Six capital sins of writing and how BEFORE WATCHMEN commits them all.

1) Never insult writing, neither yours or anyone’s.



“I’ll just have to face the facts, girl, I’m no Tolstoi. Going for a philosophical end there isn’t going to work”  Before Watchmen: Minutemen #1 p.3

You may think this gives your writing humility, or in-universe it gives an excuse for a character to not demonstrate the exceptional writing skills he’s famous for, however it just shows poor penmanship. Disrespecting your own or a character’s literary voice weakens the author’s authority. The first page of any literary work is the opportunity for the author to establish authority, to convince the reader to stay and enjoy the story and this is achieved through two methods; be empathetic and appeal to the reader’s emotions or appeal to the intellect and hand out provoking thoughts. By saying: “This is terrible” (Op. cit p. 2) you just lose everything you gained.

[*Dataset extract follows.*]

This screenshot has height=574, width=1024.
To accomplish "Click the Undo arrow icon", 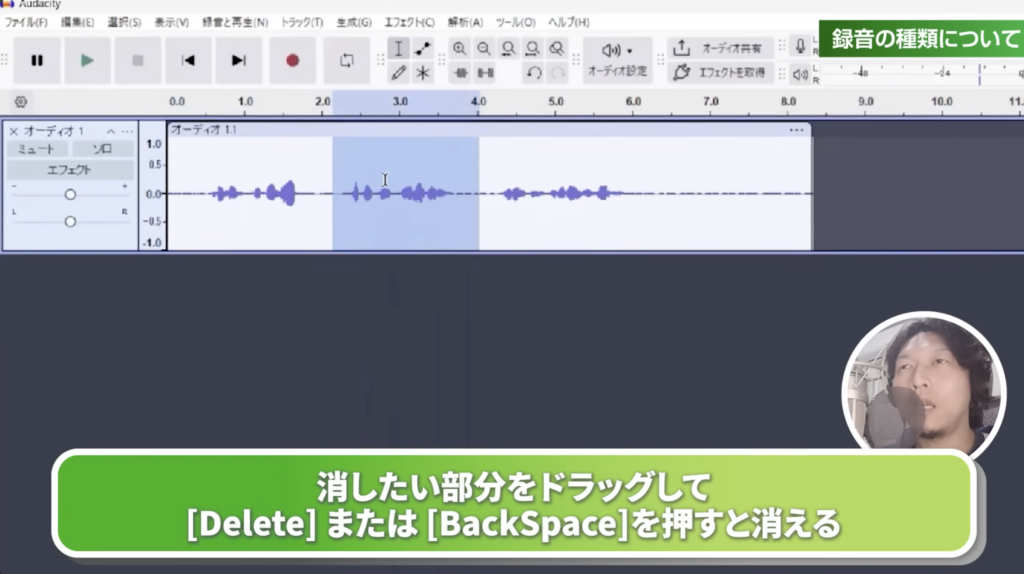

2)You shall not hang lampshades

 

Writing, as any other craft, has conventions, these conventions are the unwritten contract you and the reader sign when the work is purchased or acquired, “I am going to tell you this story and here are the tools of the trade I am going to use” In visual arts, such as the comic-book, monologuing is accepted. Steve Ditko and John Romita Sr.’s Spider-Man continually monologues as he spins his web around New York City, John Byrne’s Superman monologues as he fights his way through War Machines in The Man of Steel miniseries, we have come to accept it. The original Watchmen always had an explanation in-universe for monologuing. Rorschach’s Journal, he was dictating to his own head and later sat down to write it, Doctor Manhattan’s watching the past and the future happen at the same time, Alan Moore used these conventions but somehow skipped the thought balloons relying on expressions drawn by Dave Gibbons,  both the words and visuals perfectly married.
In the hands of a much inferior writer whose only trick is: “look how aware I am of how ludicrous comic book conventions are” this becomes just that, a cheap trick for a quick laugh, that undermines the unspoken contract between creators and readers, made worse by the fact that monologuing is used in a straight way throughout the rest of the book.

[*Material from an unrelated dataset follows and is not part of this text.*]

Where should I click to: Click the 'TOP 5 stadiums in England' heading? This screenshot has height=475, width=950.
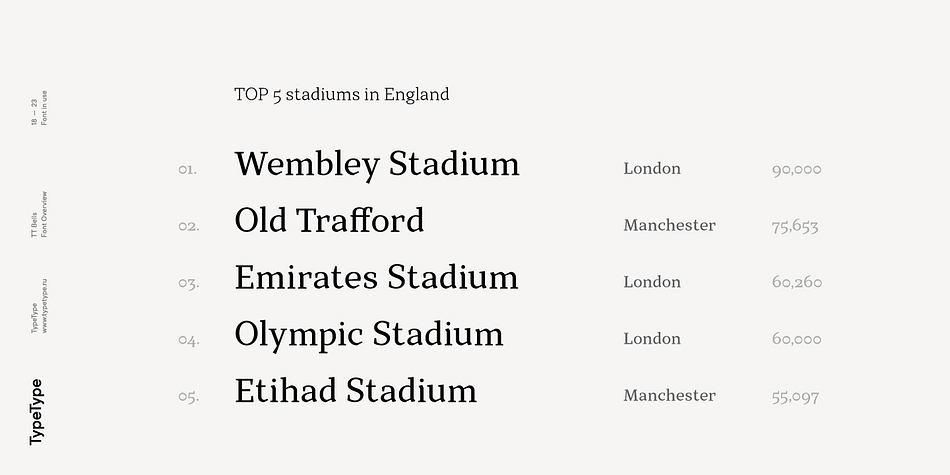coord(342,95)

3) Alternate Character interpretations belong to fanfiction, not in official releases (Brian Herbert’s Syndrome)


Derivative works have a very tough job, they come after a established property and while carrying their own goals they must still follow the original. The biggest perpetrators of this is Marvel and DC Comics, their properties have gone through dozens of creators while still trying to be recognizable. Chris Claremont's run on X-men for many has been the definitive interpretation of the characters, but after Claremont came much inferior writers who killed off the characters they didn’t like and resurrected the ones they liked., you cannot read Uncanny X-men as a novel, plots contradict themselves, characterization becomes poor and twists and turns are hard to keep track.
An inferior writer will always try to establish credibility by correcting or “improving” a character, he has always wanted or always though something and when given the writer’s reins, feels free to explore. This just weakens the character, The Silk Spectre is a respected superheroine with equal footing to the rest of the Minutemen and according to Darwyn Cooke she is just a “pretty face” throwing publicity stunts while her “kike ass”  (sic) husband and agent charges for her appearances.

4)You shall not use “Dark and Gritty”

The Dark Age of Comic Books, brought upon Watchmen and Frank Miller’s Daredevil and The Dark Knight Returns began because artists wanted to copy that “Dark and Gritty” feel to the original works without understanding that it was a result of the deconstruction process. Deconstruction, in the case of Watchmen, meant exploring the consequences of having costumed adventurers running around. Before Watchmen not only feels like ANY other comic book, playing the superheroics straight, it gives The Comedian an artificial troubled past as a justification for his latter fall, while the original novel guides through that process and lets us gaze into what he has seen, and lets us in his gradual descent, Here, The Comedian was born broken and just recites psych-sounding nonsense. You never tell dark and gritty stories, you just tell stories.

5) Never give in to the temptation to justify one aspect of the source material that wasn’t intended to have any further explanation.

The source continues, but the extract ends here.